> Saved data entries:

┌────────

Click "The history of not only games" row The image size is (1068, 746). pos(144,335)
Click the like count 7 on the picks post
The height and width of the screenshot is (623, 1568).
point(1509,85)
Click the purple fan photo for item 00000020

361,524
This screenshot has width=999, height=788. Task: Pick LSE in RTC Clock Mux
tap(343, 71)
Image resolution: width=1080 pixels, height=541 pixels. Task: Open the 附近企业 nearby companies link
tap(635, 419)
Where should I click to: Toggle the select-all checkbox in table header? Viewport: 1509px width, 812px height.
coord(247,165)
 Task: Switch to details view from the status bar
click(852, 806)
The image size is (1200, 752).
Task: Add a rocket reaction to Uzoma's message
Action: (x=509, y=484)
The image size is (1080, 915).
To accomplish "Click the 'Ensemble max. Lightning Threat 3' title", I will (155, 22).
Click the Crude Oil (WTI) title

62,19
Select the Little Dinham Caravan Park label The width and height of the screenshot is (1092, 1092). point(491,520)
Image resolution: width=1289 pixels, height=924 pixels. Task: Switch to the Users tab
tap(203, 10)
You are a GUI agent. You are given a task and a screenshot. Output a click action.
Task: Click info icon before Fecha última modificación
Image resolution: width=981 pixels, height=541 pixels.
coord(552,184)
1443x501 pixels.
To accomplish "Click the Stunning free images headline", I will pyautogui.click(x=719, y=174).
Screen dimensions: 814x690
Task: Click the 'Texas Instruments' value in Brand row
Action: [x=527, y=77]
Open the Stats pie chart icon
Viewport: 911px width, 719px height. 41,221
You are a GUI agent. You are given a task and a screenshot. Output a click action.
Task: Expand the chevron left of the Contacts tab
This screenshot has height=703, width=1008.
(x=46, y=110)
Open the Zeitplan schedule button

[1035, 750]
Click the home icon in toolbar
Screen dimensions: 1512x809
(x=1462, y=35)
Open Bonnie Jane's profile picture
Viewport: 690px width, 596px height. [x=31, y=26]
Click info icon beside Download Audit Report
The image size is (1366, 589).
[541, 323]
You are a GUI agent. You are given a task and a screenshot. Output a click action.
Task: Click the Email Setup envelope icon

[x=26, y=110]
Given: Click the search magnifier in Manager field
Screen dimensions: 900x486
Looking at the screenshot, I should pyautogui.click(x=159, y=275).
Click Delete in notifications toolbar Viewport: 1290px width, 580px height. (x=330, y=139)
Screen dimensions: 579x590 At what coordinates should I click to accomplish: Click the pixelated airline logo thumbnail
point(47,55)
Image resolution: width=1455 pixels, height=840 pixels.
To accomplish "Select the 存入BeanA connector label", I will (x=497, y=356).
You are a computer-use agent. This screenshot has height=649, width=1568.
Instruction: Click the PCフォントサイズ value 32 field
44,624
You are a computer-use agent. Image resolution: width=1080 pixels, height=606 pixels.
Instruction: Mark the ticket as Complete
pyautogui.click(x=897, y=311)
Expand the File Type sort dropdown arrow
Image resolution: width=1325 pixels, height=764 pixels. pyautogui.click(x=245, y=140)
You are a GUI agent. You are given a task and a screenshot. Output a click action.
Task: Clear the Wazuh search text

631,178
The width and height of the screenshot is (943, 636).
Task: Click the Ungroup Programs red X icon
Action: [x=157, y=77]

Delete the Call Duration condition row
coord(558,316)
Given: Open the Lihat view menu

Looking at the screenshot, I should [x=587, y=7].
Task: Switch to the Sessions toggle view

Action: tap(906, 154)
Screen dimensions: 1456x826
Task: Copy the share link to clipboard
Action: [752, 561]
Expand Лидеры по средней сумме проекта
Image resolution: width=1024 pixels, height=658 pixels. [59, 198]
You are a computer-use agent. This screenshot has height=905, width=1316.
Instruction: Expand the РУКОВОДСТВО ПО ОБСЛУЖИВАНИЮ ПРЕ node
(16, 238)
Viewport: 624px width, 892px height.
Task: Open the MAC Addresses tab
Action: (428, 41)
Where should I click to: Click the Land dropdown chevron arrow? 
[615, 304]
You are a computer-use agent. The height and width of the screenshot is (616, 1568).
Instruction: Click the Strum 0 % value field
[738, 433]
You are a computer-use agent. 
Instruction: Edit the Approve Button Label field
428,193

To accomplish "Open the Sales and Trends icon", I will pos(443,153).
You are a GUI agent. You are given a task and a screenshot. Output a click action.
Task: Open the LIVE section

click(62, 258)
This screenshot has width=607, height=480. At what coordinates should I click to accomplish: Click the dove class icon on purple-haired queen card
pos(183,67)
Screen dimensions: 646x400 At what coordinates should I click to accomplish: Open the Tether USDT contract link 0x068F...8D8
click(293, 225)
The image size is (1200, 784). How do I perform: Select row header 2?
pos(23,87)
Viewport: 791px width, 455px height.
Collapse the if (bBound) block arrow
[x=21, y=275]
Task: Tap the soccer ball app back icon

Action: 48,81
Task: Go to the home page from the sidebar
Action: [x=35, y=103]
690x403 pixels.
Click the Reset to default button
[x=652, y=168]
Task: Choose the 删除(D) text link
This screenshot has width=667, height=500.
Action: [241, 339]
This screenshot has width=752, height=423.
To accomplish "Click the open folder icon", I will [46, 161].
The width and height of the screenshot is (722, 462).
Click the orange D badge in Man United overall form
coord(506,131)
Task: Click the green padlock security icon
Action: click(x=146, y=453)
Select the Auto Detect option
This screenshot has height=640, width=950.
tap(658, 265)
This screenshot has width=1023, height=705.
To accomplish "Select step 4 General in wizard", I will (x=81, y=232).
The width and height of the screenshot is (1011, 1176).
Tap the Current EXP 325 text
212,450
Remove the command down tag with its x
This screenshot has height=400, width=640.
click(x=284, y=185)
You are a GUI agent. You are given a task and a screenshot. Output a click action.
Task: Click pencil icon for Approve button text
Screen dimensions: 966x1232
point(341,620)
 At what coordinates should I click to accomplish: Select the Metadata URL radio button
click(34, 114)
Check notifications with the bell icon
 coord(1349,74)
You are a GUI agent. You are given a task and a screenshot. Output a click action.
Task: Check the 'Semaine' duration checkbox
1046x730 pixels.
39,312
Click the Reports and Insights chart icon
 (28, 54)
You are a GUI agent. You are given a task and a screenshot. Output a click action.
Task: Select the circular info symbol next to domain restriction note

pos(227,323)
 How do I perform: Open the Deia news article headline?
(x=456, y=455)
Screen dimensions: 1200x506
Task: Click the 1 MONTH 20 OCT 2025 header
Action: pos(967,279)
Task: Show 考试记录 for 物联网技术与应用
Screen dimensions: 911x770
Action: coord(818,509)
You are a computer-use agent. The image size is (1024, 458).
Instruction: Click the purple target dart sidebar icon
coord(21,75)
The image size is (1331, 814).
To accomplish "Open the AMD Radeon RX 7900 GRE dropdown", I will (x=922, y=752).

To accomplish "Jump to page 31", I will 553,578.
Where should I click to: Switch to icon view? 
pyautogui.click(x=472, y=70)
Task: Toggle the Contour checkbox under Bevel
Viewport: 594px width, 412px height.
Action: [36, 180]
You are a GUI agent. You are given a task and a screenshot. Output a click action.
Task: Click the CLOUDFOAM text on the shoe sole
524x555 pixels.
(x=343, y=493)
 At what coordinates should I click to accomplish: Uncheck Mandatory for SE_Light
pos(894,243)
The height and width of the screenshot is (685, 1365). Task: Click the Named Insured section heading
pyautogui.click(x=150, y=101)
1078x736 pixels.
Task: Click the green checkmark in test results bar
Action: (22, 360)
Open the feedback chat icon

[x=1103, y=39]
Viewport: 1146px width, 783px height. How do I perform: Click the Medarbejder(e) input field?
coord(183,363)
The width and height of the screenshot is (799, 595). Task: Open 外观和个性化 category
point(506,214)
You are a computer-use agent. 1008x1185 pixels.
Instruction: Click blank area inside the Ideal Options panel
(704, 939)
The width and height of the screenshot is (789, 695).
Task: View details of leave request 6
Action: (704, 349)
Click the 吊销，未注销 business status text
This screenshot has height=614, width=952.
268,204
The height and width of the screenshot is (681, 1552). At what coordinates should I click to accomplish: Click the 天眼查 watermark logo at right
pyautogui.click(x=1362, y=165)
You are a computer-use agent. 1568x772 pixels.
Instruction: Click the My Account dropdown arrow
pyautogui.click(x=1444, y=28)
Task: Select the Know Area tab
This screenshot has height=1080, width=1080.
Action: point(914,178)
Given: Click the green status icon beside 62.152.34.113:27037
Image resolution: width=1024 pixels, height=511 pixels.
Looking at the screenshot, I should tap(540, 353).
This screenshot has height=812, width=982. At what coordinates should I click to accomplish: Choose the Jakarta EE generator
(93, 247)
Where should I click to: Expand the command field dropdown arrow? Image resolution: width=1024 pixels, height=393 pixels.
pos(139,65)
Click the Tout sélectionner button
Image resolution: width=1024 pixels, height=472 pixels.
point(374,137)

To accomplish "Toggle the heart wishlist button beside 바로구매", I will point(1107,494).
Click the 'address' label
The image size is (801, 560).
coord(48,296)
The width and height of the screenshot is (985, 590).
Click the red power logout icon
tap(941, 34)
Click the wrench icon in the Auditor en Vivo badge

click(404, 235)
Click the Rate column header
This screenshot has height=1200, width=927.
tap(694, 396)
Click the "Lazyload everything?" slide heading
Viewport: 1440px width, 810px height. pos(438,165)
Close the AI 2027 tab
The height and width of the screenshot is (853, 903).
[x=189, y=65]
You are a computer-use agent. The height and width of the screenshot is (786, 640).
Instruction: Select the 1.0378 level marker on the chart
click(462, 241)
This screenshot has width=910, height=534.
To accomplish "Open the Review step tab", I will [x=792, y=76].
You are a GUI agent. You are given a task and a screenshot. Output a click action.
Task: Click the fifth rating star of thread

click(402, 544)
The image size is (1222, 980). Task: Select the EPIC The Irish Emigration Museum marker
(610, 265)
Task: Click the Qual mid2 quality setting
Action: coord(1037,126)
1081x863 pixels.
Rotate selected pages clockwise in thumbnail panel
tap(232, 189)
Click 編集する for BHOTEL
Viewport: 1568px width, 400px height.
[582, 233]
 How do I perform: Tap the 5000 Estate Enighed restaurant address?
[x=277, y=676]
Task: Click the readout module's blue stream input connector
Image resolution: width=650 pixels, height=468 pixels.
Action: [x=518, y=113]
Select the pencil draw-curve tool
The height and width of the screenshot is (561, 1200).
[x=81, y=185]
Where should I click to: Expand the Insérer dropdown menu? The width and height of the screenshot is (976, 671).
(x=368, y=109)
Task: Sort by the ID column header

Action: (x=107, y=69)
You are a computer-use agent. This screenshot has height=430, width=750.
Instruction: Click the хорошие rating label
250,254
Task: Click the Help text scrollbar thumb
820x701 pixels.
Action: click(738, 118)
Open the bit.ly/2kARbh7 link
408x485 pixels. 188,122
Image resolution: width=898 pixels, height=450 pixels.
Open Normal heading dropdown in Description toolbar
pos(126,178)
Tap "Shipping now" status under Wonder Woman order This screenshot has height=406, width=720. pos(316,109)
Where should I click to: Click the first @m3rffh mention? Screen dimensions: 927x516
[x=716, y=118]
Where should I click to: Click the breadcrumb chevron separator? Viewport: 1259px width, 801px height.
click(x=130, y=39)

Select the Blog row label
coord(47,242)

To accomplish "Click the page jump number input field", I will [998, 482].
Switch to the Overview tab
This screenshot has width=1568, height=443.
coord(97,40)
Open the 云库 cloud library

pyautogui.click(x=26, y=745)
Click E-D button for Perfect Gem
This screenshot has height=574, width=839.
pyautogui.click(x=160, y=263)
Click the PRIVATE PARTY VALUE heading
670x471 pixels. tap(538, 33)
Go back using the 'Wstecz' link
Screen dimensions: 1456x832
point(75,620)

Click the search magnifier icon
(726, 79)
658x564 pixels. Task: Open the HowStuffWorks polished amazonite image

└────────

Within the entries above, find every line where the string "under" occurs, and copy it.

> Answer to this problem:
Task: Toggle the Contour checkbox under Bevel
Tap "Shipping now" status under Wonder Woman order This screenshot has height=406, width=720. pos(316,109)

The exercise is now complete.